Intervals to Plasmodium falciparum Recurrence After Anti-malarial Treatment in Pregnancy

A Longitudinal Prospective Cohort

Natthapon Laochan; Sophie G. Zaloumis; Mallika Imwong; Usa Lek-Uthai; Alan Brockman; Kanlaya Sriprawat; Jacher Wiladphaingern; Nicholas J. White; François Nosten; Rose McGready


Malar J. 2015;14(221) 

In This Article

Abstract and Introduction


Background: Plasmodium falciparum infections adversely affect pregnancy. Anti-malarial treatment failure is common. The objective of this study was to examine the duration of persistent parasite carriage following anti-malarial treatment in pregnancy.

Methods: The data presented here are a collation from previous studies carried out since 1994 in the Shoklo Malaria Research Unit (SMRU) on the Thailand-Myanmar border and performed using the same unique methodology detailed in the Materials and Methods section. Screening for malaria by microscopy is a routine part of weekly antenatal care (ANC) visits and therapeutic responses to anti-malarials were assessed in P. falciparum malaria cases. Women with microscopy confirmed P. falciparum malaria had a PCR blood spot from a finger-prick sample collected. Parasite DNA was extracted from the blood-spot samples using saponin lysis/Chelex extraction method and genotyped using polymorphic segments of MSP1, MSP2 and GLURP. Recurrent infections were classified by genotyping as novel, recrudescent or indeterminate. Factors associated with time to microscopy-detected recrudescence were analysed using multivariable regression techniques.

Results: From December 1994 to November 2009, 700 women were treated for P. falciparum and there were 909 recurrent episodes (481 novel and 428 recrudescent) confirmed by PCR genotyping. Most of the recurrences, 85 % (770/909), occurred after treatment with quinine monotherapy, artesunate monotherapy or artesunate-clindamycin. The geometric mean number of days to recurrence was significantly shorter in women with recrudescent infection, 24.5 (95 %: 23.4–25.8), compared to re-infection, 49.7 (95 %: 46.9–52.7), P <0.001. The proportion of recrudescent P. falciparum infections that occurred after days 28, 42 and 63 from the start of treatment was 29.1 % (124/428), 13.3 % (57/428) and 5.6 % (24/428).
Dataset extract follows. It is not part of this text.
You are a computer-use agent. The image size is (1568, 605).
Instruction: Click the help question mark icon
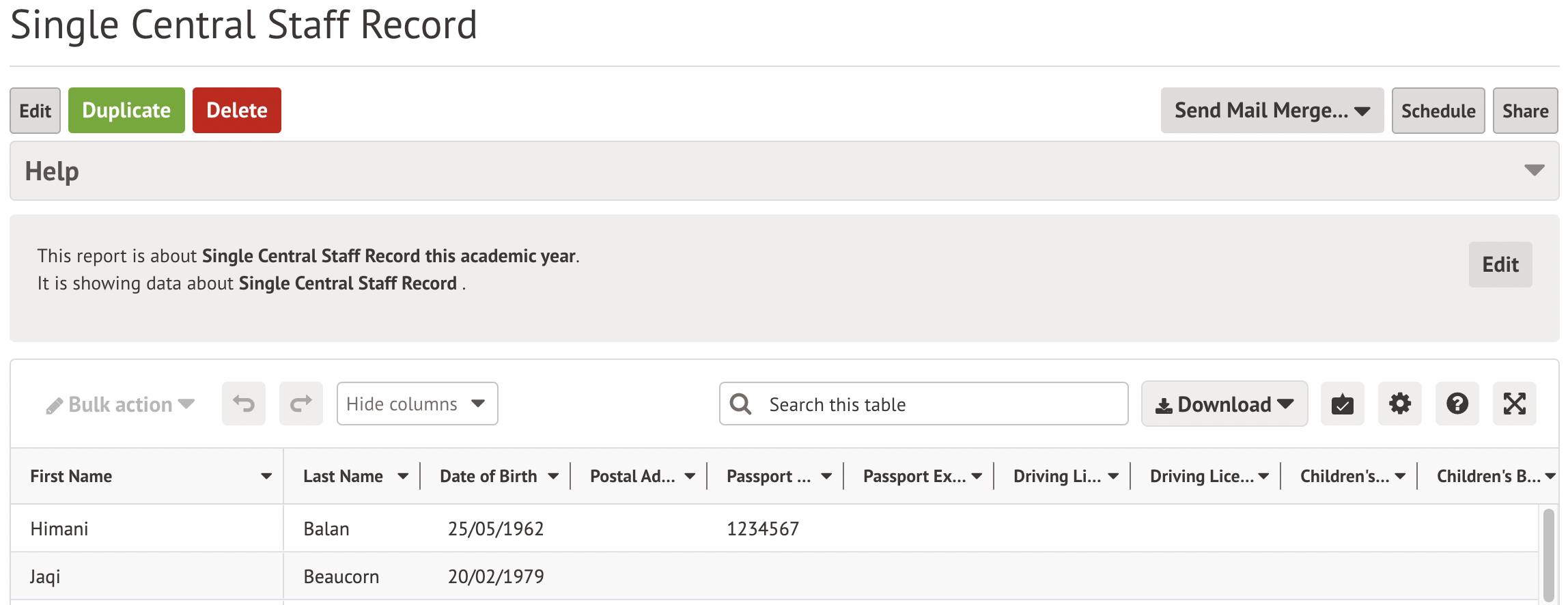1457,404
Recrudescent infections ≥100 days after treatment occurred with quinine and mefloquine monotherapy, and quinine + clindamycin and artesunate + atovaquone-proguanil combination therapy. Treatments containing an artemisinin derivative or an intercalated Plasmodium vivax infection increased the geometric mean interval to recrudescence by 1.28-fold (95 % CI: 1.09–1.51) and 2.19-fold (1.77–2.72), respectively. Intervals to recrudescence were decreased 0.83-fold (0.73–0.95) if treatment was not fully supervised (suggesting incomplete adherence) and 0.98-fold (0.96–0.99) for each doubling in baseline parasitaemia.

Conclusions: Prolonged time to recrudescence may occur in pregnancy, regardless of anti-malarial treatment. Long intervals to recrudescence are more likely with the use of artemisinin-containing treatments and also observed with intercalated P. vivax infections treated with chloroquine. Accurate determination of drug efficacy in pregnancy requires longer duration of follow-up, preferably until delivery or day 63, whichever occurs last.